[Provided data]
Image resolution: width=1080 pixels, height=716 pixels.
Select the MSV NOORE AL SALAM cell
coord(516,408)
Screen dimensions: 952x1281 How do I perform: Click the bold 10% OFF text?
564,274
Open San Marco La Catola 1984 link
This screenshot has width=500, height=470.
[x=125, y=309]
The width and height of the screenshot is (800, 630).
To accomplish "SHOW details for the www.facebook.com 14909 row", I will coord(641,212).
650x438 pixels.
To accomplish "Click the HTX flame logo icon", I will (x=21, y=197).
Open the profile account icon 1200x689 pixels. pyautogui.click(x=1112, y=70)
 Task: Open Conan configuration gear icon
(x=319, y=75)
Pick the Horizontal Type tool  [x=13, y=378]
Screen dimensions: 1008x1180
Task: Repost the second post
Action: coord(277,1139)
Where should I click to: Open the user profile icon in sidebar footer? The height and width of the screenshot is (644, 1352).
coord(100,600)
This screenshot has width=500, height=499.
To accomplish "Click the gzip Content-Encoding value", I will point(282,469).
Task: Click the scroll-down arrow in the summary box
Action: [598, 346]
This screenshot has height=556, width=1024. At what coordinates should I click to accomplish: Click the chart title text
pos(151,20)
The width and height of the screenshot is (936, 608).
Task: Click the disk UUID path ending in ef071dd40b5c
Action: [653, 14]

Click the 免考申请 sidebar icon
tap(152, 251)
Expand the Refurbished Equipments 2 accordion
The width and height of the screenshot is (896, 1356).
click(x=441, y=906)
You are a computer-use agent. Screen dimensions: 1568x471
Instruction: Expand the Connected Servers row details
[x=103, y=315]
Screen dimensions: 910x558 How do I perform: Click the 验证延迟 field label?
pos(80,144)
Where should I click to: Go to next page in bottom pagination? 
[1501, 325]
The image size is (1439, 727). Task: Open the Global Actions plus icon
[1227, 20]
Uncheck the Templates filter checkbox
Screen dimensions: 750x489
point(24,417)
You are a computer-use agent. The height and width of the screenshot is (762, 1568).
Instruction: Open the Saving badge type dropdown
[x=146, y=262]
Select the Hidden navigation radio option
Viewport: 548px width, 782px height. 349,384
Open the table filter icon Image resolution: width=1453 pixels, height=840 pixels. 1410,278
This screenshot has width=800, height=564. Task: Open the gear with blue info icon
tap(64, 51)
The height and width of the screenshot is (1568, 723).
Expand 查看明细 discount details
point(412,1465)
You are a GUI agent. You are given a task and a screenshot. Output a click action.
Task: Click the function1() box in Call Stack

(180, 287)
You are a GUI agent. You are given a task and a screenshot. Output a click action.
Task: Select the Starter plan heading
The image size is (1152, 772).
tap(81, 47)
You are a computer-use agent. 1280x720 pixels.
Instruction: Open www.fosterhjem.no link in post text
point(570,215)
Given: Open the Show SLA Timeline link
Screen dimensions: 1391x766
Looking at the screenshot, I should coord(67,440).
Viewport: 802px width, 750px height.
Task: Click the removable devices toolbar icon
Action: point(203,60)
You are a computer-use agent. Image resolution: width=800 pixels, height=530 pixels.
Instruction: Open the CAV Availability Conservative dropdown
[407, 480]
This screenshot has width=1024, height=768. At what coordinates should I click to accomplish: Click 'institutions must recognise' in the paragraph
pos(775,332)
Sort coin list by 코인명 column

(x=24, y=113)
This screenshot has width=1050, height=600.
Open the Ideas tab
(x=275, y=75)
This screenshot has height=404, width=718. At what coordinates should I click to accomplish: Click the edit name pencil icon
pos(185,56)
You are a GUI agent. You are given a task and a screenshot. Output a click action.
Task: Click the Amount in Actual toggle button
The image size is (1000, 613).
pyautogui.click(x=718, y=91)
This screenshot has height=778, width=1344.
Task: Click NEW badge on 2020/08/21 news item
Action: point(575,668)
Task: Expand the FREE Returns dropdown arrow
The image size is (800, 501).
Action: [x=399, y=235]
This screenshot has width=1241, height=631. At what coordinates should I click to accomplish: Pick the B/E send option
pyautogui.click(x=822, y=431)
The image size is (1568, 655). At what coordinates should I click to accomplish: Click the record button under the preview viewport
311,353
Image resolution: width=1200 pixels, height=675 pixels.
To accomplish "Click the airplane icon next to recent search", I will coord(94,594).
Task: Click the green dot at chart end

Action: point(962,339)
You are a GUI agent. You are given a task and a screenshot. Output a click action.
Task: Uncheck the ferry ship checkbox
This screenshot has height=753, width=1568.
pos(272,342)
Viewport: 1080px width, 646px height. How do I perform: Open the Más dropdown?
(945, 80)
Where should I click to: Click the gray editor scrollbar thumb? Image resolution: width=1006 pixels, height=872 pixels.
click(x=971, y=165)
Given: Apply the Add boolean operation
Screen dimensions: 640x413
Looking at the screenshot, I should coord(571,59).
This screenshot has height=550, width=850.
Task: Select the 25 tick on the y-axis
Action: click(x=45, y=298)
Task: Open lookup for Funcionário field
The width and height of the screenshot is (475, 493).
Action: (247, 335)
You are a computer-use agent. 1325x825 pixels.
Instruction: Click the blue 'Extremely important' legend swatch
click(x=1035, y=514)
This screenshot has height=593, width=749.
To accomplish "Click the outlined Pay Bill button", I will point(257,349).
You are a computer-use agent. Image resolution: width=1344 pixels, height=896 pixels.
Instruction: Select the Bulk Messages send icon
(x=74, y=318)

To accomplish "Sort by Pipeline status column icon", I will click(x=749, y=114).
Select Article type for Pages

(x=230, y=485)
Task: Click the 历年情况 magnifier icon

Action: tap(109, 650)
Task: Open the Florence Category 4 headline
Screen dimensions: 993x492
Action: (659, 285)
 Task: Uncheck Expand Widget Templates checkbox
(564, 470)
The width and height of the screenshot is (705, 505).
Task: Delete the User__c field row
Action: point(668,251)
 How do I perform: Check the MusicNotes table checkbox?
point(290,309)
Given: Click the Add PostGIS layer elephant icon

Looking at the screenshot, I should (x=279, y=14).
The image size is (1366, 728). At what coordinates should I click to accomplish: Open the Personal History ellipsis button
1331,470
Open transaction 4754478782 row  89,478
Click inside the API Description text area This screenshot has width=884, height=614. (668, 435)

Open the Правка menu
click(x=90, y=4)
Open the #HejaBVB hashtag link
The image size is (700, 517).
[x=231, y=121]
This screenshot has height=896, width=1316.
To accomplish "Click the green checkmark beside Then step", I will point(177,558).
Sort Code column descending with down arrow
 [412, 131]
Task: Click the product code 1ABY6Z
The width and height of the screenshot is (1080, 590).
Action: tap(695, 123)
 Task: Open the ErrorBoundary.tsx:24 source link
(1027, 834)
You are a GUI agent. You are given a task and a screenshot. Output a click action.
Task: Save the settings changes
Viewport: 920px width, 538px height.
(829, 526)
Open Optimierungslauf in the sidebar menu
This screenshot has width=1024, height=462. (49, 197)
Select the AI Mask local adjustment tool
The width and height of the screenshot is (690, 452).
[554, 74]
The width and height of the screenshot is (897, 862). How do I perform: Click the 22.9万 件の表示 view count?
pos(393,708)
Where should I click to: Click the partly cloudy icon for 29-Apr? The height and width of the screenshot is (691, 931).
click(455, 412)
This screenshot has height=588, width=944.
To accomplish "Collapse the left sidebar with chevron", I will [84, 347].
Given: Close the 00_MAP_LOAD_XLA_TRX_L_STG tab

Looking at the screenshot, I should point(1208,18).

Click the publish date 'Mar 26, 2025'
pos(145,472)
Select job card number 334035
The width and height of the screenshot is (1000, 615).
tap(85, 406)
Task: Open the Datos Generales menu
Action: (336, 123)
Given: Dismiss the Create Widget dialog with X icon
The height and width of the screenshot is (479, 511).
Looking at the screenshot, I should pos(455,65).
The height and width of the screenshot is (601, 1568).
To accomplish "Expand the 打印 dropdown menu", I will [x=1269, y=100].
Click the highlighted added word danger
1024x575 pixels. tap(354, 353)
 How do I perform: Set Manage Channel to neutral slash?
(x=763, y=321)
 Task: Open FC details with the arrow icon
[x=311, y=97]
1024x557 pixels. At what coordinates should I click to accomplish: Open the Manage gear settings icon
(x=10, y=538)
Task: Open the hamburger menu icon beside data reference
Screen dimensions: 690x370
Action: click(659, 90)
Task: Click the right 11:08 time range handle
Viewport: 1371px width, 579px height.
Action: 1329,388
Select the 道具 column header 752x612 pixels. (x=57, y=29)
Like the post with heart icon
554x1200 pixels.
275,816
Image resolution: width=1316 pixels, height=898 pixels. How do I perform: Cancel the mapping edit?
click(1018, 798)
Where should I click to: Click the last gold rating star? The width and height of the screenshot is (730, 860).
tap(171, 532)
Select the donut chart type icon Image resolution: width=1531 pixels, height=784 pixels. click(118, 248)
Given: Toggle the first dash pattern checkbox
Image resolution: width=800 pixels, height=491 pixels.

[Task instructions] All lines from the one containing "Given: Dismiss the" through the final line of the records above are to be set down exactly, and no other line is to appear.

[Output below]
Given: Dismiss the Create Widget dialog with X icon
The height and width of the screenshot is (479, 511).
Looking at the screenshot, I should pos(455,65).
The height and width of the screenshot is (601, 1568).
To accomplish "Expand the 打印 dropdown menu", I will [x=1269, y=100].
Click the highlighted added word danger
1024x575 pixels. tap(354, 353)
 How do I perform: Set Manage Channel to neutral slash?
(x=763, y=321)
 Task: Open FC details with the arrow icon
[x=311, y=97]
1024x557 pixels. At what coordinates should I click to accomplish: Open the Manage gear settings icon
(x=10, y=538)
Task: Open the hamburger menu icon beside data reference
Screen dimensions: 690x370
Action: click(659, 90)
Task: Click the right 11:08 time range handle
Viewport: 1371px width, 579px height.
Action: 1329,388
Select the 道具 column header 752x612 pixels. (x=57, y=29)
Like the post with heart icon
554x1200 pixels.
275,816
Image resolution: width=1316 pixels, height=898 pixels. How do I perform: Cancel the mapping edit?
click(1018, 798)
Where should I click to: Click the last gold rating star? The width and height of the screenshot is (730, 860).
tap(171, 532)
Select the donut chart type icon Image resolution: width=1531 pixels, height=784 pixels. click(118, 248)
Given: Toggle the first dash pattern checkbox
Image resolution: width=800 pixels, height=491 pixels.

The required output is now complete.